How to ignore arbitrary tokens using parsec?


I wanted to replace sed and awk with Parsec. For example, extract number from strings like unknown structure but containing the number 42 and maybe some other stuff.

I run into "unexpected end of input". I'm looking for equivalent of non-greedy .*([0-9]+).*.

module Main where

import Text.Parsec

parser :: Parsec String () Int
parser = do
    _ <- many anyToken
    x <- read <$> many1 digit
    _ <- many anyToken
    return x

main :: IO ()
main = interact (show . parse parser "STDIN")

Solution

  • This can be easily done with my library regex-applicative. It gives you both the combinator interface and the features of regular expressions that you seem to want.

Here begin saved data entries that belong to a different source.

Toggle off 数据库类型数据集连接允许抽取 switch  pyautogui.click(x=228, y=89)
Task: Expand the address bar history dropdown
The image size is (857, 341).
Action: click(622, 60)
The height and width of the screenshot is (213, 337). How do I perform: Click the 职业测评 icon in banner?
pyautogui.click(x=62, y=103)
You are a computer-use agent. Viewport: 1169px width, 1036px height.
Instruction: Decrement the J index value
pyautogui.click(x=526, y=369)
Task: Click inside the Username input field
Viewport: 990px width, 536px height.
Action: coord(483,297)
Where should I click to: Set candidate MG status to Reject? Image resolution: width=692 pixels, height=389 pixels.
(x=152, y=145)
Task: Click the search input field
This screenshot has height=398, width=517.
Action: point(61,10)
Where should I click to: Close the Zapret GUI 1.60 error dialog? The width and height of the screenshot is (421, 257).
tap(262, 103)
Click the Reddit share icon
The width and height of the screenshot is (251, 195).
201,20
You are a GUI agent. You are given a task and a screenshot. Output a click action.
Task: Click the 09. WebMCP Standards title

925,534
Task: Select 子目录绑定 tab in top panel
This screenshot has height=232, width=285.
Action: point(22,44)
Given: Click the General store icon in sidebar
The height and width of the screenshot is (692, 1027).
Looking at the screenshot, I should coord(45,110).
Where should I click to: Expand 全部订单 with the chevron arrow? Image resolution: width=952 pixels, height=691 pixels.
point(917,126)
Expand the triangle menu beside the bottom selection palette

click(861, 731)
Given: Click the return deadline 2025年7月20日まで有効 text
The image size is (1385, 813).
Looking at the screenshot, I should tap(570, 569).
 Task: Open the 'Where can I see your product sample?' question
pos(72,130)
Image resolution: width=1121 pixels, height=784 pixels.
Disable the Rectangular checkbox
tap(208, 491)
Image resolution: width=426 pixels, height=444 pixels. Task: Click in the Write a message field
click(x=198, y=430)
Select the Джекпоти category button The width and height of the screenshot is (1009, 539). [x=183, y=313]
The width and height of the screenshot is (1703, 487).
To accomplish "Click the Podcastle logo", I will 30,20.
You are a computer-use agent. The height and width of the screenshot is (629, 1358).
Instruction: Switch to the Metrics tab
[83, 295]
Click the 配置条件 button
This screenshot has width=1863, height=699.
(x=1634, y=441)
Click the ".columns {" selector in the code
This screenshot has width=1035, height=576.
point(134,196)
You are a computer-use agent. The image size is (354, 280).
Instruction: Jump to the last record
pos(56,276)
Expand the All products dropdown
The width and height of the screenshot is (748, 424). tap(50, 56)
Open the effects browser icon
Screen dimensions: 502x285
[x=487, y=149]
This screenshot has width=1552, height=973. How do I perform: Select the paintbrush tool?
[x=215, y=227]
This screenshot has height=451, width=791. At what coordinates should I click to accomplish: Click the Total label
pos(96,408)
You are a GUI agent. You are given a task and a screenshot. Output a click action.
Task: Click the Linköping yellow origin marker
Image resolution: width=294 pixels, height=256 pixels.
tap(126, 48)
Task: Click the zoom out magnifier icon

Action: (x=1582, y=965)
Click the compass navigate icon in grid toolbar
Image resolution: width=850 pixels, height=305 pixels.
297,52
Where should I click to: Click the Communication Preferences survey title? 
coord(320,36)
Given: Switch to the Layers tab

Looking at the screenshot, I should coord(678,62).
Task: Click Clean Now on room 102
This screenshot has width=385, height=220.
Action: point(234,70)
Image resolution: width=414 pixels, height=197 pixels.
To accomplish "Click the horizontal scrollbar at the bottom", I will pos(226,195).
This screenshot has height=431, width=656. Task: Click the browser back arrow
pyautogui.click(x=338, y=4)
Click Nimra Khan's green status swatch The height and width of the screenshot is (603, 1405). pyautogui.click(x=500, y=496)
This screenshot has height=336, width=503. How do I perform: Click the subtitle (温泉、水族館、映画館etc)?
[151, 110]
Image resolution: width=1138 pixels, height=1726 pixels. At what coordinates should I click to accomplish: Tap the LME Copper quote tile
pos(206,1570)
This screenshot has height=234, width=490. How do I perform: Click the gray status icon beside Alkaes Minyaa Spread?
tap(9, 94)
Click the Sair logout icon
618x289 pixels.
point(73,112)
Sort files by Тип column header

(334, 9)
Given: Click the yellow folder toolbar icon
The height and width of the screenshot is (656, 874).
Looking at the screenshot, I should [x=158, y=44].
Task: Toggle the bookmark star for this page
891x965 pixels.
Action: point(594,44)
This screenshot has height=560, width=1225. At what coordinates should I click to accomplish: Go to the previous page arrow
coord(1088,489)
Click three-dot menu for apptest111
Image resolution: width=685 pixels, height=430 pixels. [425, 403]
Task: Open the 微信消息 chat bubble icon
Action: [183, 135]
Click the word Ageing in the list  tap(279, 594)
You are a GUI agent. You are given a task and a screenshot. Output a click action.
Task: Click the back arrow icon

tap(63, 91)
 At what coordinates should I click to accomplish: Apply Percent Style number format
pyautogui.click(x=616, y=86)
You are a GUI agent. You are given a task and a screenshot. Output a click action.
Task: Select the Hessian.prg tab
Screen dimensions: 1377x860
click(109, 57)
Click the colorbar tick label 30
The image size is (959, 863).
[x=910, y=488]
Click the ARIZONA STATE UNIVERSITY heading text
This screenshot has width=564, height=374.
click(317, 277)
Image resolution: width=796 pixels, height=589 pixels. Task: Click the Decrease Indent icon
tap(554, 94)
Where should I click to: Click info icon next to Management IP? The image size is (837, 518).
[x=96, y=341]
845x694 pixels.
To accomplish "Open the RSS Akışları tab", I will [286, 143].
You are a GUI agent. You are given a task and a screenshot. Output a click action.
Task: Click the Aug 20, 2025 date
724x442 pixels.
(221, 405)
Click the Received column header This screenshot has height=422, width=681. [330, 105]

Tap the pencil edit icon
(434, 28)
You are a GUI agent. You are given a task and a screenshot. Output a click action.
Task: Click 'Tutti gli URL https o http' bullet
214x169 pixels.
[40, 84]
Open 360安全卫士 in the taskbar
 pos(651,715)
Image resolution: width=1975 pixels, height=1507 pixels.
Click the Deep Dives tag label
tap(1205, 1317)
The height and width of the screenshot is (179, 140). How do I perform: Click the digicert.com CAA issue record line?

    Here's a working version that's closest to your example:

    {-# LANGUAGE ApplicativeDo #-}
    import Text.Regex.Applicative
    import Text.Regex.Applicative.Common (decimal)
    
    parser :: RE Char Int
    parser = do
        _ <- few anySym
        x <- decimal
        _ <- many anySym
        return x
    
    main :: IO ()
    main = interact (show . match parser)
    

    Here's an even shorter version, using findFirstInfix:

    import Text.Regex.Applicative
    import Text.Regex.Applicative.Common (decimal)
    
    main :: IO ()
    main = interact (snd3 . findFirstInfix decimal)
      where snd3 (_, r, _) = r
    

    If you want to perform actual tokenization (e.g. skip 93 in foo93bar), then take a look at lexer-applicative, a tokenizer based on regex-applicative.